CoinDeskCantor Fitzgerald announced a partnership with Securitize on July 15 to help companies issue shares on blockchain when they go public. The firms said Cantor will handle equity capital markets and trading while Securitize supplies the tokenization infrastructure for issuance, distribution and servicing. Securitize, based in Miami, creates blockchain-native shares that companies control directly.
This model differs from the wrapper approach used by firms such as Robinhood and Kraken, in which blocks of stock are held in a special purpose vehicle and synthetic tokens are issued. Ben Boehmke, Head of Strategies for Equities at Cantor Fitzgerald, said the firm selected Securitize partly for its compliance focus.
He added that clients and issuers may choose to place 5% to 10% of an offering in tokenized form and that digitally native hedge funds could offer a sleeve of an IPO on blockchain.
Boehmke noted that Cantor plans to extend the approach beyond IPOs to follow-on offerings.
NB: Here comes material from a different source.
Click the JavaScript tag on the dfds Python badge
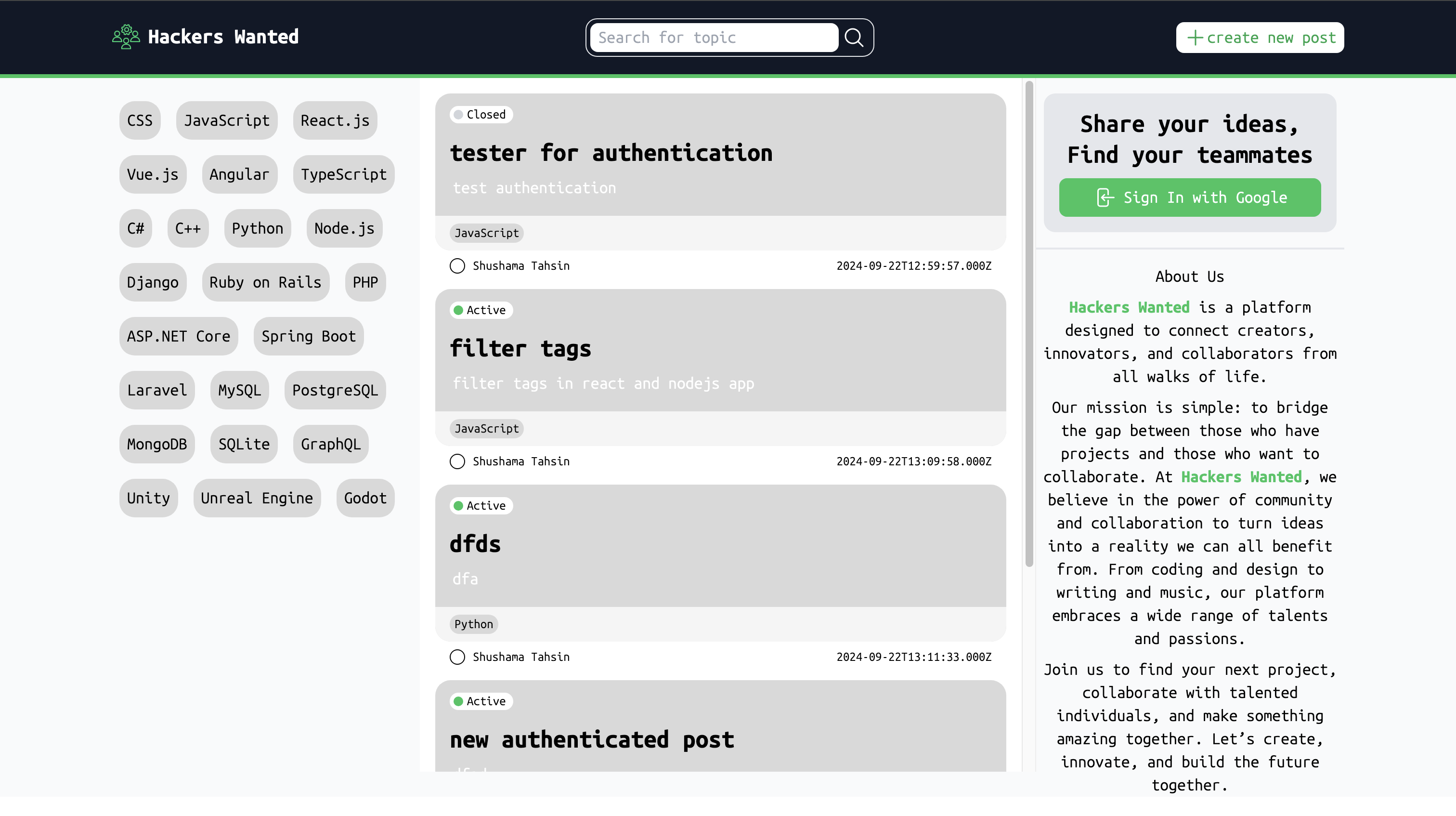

The firm already serves as custodian for Tether reserves and operates funds offering Bitcoin and tokenized gold. Billy Miller, chief operating officer of Securitize, said the blockchain-native model provides companies and investors a safer way to manage tokenized stock than wrapped tokens held in an SPV.
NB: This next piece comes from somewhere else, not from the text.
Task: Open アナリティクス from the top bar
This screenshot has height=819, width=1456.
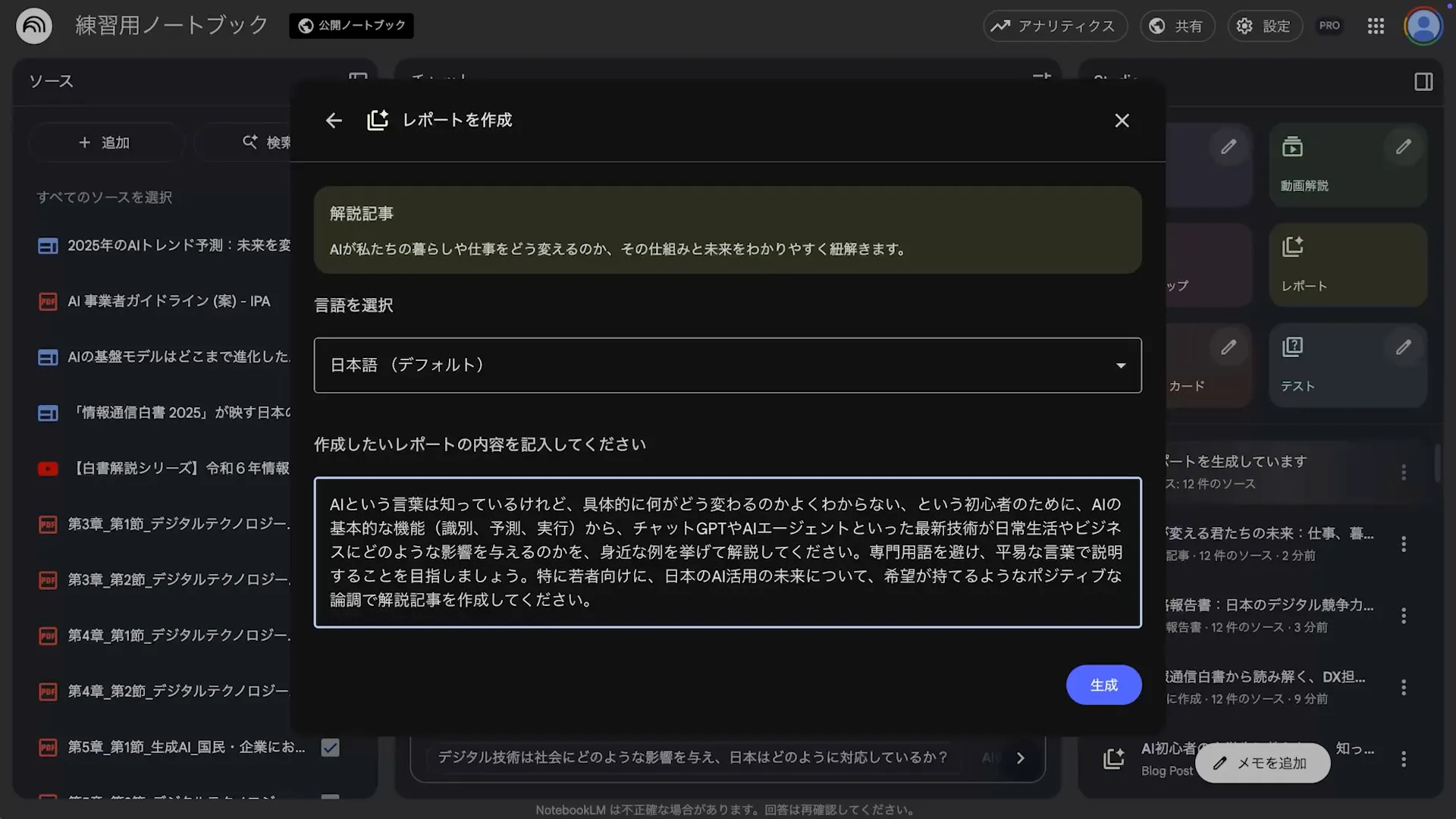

Carlos Domingo, co-founder and chief executive of Securitize, said the partnership supports capital formation onchain within existing regulatory frameworks. Pascal Bandelier, co-chief executive and global head of equities at Cantor Fitzgerald, said the tie-up brings traditional equity market rigor to onchain settlement and distribution.
The Depository Trust & Clearing Corporation separately announced plans to tokenize stocks with partners including JPMorgan, Goldman Sachs, BlackRock and Vanguard.